Update the rows from the line containing "Given: Click the com.wyz package icon" through the line containing "Looking at the", replacing "icon" with "symbol" and keeping everything else the same.

# Start of MATERIAL FOR THE TASK

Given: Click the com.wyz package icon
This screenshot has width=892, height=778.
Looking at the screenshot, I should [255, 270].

# End of MATERIAL FOR THE TASK
# Start of MATERIAL FOR THE TASK

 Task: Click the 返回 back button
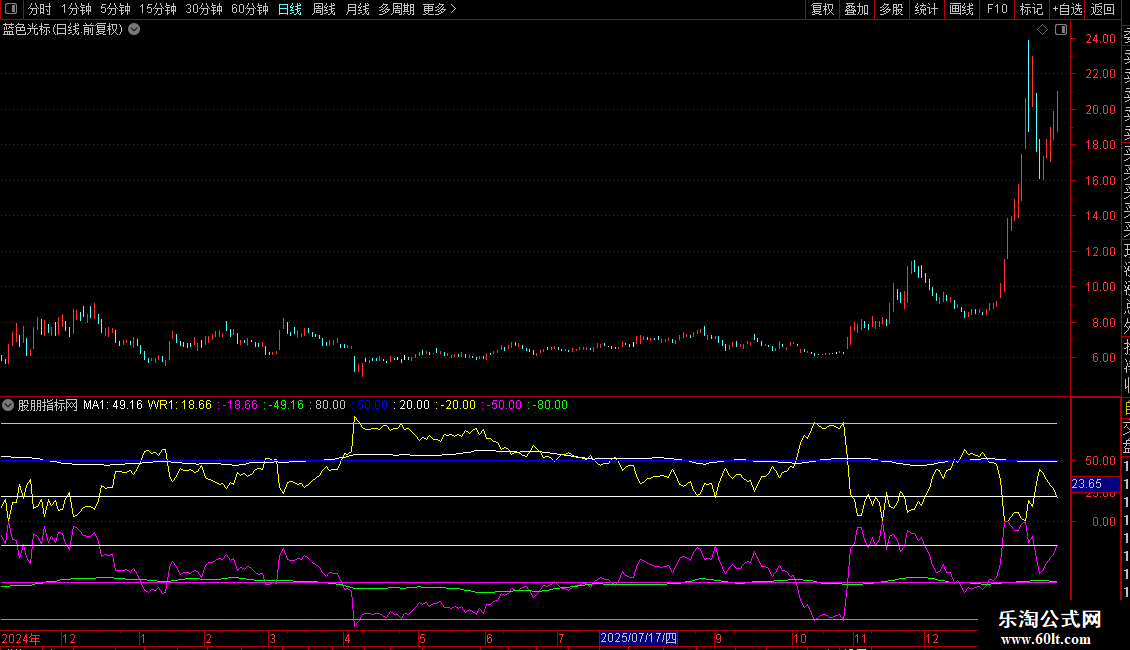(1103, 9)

# End of MATERIAL FOR THE TASK

• _OUTPUT BELOW_:
Given: Click the com.wyz package symbol
This screenshot has width=892, height=778.
Looking at the screenshot, I should [255, 270].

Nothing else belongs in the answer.